Ottawa author Charlotte Gray is one of Canada’s most prominent non-fiction writers. Some of her best-sellers include The Promise of Canada: People and Ideas That Have Shaped Our Country; The Massey Murder: A Maid, Her Master and the Trial that Shocked a Country; Reluctant Genius: The Passionate Life and Inventive Mind of Alexander Graham Bell and Sisters in the Wilderness: The Lives of Susanna Moodie and Catharine Parr Traill. Her award-winning books capture the heart of Canadian history.
With a degree in history from Oxford University, the British-born writer came to Ottawa in 1979 with the idea that moving to Canada’s capital would be an ideal place to nourish her writing career; it was, but not in the way she expected. Her husband told her they’d be in Ottawa for a few years, and there would be plenty of magazines she could contribute to, but there weren’t. But then her children were born, and the city grew on her.
“I found Ottawa a marvelous place to be a mother and a writer,” Charlotte enthused.
As her three boys got older, the proximity to ski hills and active lifestyle appealed to the entire family, and they never left. Charlotte’s career blossomed as well.
“I knew nothing about Canadian politics, but I researched and fact-checked, which gave me a wonderful window into a country I knew nothing about.” Today she is a highly respected Canadian historian. And in her most recent book, her talent for research takes readers outside of Canada to better understand two mothers, and their influence and complex connections, with their prominent sons, Sir Winston Churchill and Franklin Delano Roosevelt.
Her latest novel, Passionate Mothers, Powerful Sons: The Lives of Jennie Jerome Churchill and Sara Delano Roosevelt, is a double biography of two strong-willed women, born in New York in 1854 and having raised globally influential sons.
In a recent conversation, Charlotte Gray spoke with Ottawa At Home about Ottawa, motherhood, writing, and her new book.

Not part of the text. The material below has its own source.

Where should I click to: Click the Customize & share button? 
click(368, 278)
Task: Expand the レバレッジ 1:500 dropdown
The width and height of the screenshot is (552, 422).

What do you like about living in Ottawa?
Ottawa is the best place to learn about Canada, but the other thing I love about living here is my friends and the writing community I’ve created. My friends include Liz Hay, Frances Itani, Denise Chong, Roy MacGregor, Graham Fraser, and Jeffrey Simpson, to name a few.
What drew you to these two women, Jennie Jerome (Winston Churchill’s mother) and Sara Delano (Franklin Roosevelt’s mother)?
I found it fascinating that both women were born in the same state within the same year to privileged families but made different choices in marriage and lifestyle, and they had very different parenting styles. Their commonality was that their powerful sons adored them and were devasted when they died.
How did you learn about these women, and what prompted you to write about them?
A wonderful editor Phyliss Bruce who edited six of my books suggested that I should reach a larger audience than my Canadian books have brought, although several of my books have been published and sold outside of Canada. Phyllis noticed that I was part of the Sir Winston Churchill Society of Ottawa and brought the two mothers to my attention. Their story fascinated me; Jenny was wild, she started a literary magazine and was creative and energetic with a sensational love life, while Sara was very focused on her son and stepped in to help his wife during difficult times. She is credited for keeping Franklin and Eleanor Roosevelt's marriage together. Biographers of both men haven’t written favourably about their mothers. There seems to be a myth that great men were born destined for greatness.
As the mother of sons, do you relate to these women in some capacity?
Yes, every mother relates to the experience of watching children growing away and yet still often expressing need. With these women, I was very keen to show them finding their selves in the world, not just as mothers of statesmen. I think there is tension for every woman raising children and establishing a career, and for these women, it was stymied by convention, and so many people wanted them to fail.
The book is said to be about how leaders are not just born but made. Can you elaborate on this?
Their personalities were there at birth, but their mothers shaped them with their parenting styles.
Winston craved his mother’s attention which made him needy. Through his mother, he learned to bend people to his will. Meanwhile, Franklin's mother stifled him, and this made him aloof.